People v. Jackson

204 N.W.2d 367 | Mich. Ct. App. | 1972

43 Mich. App. 569 (1972)
204 N.W.2d 367

PEOPLE
v.
JACKSON.

Docket No. 13476.

Michigan Court of Appeals.

Decided October 26, 1972.

*570 Frank J. Kelley, Attorney General, Robert A. Derengoski, Solicitor General, William L. Cahalan, Prosecuting Attorney, Dominick R. Carnovale, Chief, Appellate Department, and Michael R. Mueller, Assistant Prosecuting Attorney, for the people.

Sidney Kraizman, for defendant on appeal.

Before: LEVIN, P.J., and V.J. BRENNAN and BRONSON, JJ.

PER CURIAM.

Phillip L. Jackson was convicted by a judge, sitting without a jury, of carrying a concealed weapon. MCLA 750.227; MSA 28.424. We affirm.
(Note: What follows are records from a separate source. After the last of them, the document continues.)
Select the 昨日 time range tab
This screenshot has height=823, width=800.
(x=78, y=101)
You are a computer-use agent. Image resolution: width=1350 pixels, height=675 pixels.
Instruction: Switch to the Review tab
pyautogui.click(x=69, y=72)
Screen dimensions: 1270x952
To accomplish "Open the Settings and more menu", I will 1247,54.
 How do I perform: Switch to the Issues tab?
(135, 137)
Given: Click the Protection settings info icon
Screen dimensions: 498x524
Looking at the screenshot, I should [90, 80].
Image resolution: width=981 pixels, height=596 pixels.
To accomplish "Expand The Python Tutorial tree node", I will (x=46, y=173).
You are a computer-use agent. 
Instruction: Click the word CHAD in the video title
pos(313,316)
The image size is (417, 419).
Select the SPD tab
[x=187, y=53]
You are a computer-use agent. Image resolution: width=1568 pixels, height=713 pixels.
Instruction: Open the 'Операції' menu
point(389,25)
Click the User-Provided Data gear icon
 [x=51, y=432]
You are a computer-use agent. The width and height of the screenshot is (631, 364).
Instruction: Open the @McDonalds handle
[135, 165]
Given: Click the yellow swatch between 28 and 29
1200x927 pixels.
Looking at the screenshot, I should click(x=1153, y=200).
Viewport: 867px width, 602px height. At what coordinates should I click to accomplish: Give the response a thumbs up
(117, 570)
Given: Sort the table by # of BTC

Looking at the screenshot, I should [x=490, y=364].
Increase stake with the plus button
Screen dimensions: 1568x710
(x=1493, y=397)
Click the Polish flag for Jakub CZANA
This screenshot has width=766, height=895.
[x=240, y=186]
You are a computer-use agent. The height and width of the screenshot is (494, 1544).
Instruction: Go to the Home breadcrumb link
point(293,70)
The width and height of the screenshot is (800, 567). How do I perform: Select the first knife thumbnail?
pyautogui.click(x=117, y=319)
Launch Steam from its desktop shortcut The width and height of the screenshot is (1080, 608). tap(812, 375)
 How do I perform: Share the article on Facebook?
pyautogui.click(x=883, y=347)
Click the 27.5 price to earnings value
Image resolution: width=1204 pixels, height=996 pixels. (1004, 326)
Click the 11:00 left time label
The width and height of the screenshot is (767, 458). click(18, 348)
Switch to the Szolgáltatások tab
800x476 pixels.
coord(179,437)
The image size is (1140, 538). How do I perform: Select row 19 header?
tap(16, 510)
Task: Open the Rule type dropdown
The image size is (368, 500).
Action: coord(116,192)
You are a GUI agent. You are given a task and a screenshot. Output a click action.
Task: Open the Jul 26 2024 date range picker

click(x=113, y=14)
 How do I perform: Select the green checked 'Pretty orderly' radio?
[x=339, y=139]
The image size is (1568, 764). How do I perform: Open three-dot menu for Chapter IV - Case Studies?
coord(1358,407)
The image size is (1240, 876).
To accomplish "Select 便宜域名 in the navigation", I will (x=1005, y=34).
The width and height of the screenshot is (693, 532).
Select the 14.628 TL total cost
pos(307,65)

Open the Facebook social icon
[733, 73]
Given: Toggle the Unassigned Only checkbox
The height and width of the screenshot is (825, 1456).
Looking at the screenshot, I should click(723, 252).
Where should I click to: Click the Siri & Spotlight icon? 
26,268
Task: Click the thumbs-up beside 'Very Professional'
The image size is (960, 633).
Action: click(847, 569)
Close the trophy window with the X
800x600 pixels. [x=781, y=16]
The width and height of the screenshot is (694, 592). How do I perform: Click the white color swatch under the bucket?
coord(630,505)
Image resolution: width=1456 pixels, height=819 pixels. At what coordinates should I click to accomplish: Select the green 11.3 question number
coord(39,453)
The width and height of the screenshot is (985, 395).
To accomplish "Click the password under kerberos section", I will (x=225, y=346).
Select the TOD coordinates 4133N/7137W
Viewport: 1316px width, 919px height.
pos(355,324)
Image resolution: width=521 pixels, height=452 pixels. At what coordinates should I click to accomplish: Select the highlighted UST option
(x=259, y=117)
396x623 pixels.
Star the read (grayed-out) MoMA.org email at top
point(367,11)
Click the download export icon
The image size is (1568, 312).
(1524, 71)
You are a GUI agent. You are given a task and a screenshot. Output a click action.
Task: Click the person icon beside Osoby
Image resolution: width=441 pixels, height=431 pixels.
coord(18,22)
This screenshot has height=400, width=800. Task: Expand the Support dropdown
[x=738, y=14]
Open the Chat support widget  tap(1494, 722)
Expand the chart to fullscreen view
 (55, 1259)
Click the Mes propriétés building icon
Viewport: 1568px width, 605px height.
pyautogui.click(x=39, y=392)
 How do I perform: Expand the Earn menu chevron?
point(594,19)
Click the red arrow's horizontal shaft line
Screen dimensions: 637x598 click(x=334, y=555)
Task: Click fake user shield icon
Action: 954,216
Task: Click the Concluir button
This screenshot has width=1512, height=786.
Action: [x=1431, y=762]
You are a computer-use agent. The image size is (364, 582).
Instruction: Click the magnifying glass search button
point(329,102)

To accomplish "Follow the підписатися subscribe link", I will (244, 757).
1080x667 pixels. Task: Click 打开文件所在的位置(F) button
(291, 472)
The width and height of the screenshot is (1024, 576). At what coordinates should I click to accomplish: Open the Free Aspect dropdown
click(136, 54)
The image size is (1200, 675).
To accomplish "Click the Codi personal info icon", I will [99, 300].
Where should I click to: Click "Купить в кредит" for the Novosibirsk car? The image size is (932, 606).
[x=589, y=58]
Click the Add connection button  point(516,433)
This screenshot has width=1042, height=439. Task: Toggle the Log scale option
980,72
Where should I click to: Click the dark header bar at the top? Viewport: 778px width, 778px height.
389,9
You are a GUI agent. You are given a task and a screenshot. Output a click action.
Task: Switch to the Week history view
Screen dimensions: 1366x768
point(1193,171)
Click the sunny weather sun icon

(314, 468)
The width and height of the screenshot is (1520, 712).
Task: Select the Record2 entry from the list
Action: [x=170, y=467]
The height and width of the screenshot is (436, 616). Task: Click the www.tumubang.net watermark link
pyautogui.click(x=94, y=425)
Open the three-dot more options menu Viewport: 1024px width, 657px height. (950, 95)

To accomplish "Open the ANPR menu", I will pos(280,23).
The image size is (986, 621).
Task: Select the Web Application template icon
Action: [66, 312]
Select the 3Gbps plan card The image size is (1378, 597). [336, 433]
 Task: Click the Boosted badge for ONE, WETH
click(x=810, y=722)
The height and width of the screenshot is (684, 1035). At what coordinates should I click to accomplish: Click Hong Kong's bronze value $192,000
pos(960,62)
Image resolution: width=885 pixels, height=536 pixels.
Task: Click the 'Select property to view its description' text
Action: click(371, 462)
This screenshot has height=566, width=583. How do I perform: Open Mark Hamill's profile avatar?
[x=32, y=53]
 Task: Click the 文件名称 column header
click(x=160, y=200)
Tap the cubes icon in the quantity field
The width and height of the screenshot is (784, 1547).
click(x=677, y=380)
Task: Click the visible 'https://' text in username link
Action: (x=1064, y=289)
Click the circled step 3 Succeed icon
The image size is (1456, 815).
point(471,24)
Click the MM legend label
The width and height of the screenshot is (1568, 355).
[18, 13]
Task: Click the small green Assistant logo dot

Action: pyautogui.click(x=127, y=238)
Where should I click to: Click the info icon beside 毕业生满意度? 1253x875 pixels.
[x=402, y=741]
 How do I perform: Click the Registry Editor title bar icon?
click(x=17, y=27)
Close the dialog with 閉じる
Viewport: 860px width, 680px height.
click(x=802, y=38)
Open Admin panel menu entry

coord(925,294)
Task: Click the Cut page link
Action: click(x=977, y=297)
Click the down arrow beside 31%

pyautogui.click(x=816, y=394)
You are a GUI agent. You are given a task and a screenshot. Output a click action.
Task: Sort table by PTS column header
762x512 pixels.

Jackson initially questions whether the evidence was sufficient to sustain the charge of carrying a concealed weapon. He argues that the people failed to offer any proof of one of the necessary elements of the crime, viz., concealment. The determination of this issue turns on an evaluation of the testimony of three witnesses.

Walker Render testified that Jackson fired a revolver into the air while standing a few feet behind Render's automobile. Render saw Jackson then place the revolver in the waistband of his trousers, and then, after one of Jackson's companions shouted that the police were coming, saw Jackson toss the revolver away.

*571 Each of the arresting officers testified that he heard a shot and, with his partner, quickly arrived at the scene. Each saw Jackson take a revolver from his belt and toss it in a clump of bushes or weeds.

Jackson argues that the revolver when placed in his belt may not have been concealed, but rather may have been open to view. He claims that there was no testimony to refute this possibility, and, therefore, that the people failed to prove all the elements of the crime charged.

Concealment is an essential element of the crime of carrying a concealed weapon. People v Pickett, 21 Mich App 246 (1970); People v Reynolds, 38 Mich App 159 (1972). A weapon is not, however, required to be absolutely hidden to be "concealed", but rather merely not readily observable by persons in the ordinary and usual associations of life. People v Johnnie W. Jones, 12 Mich App 293, 296 (1968). The question of concealment turns on the facts of each particular case, and is therefore ordinarily to be decided by the trier of fact. People v Jones, supra; People v Reynolds, supra.

In this case the testimony established that the revolver was placed in the belt or waistband of Jackson's trousers. Witness Render demonstrated to the judge the manner in which the revolver was hidden. His testimony that at some point he "couldn't see [the revolver] plain" supports a finding that the revolver had been effectively concealed, and, accordingly, we cannot say that this record was insufficient to support the conclusion of the trier of fact.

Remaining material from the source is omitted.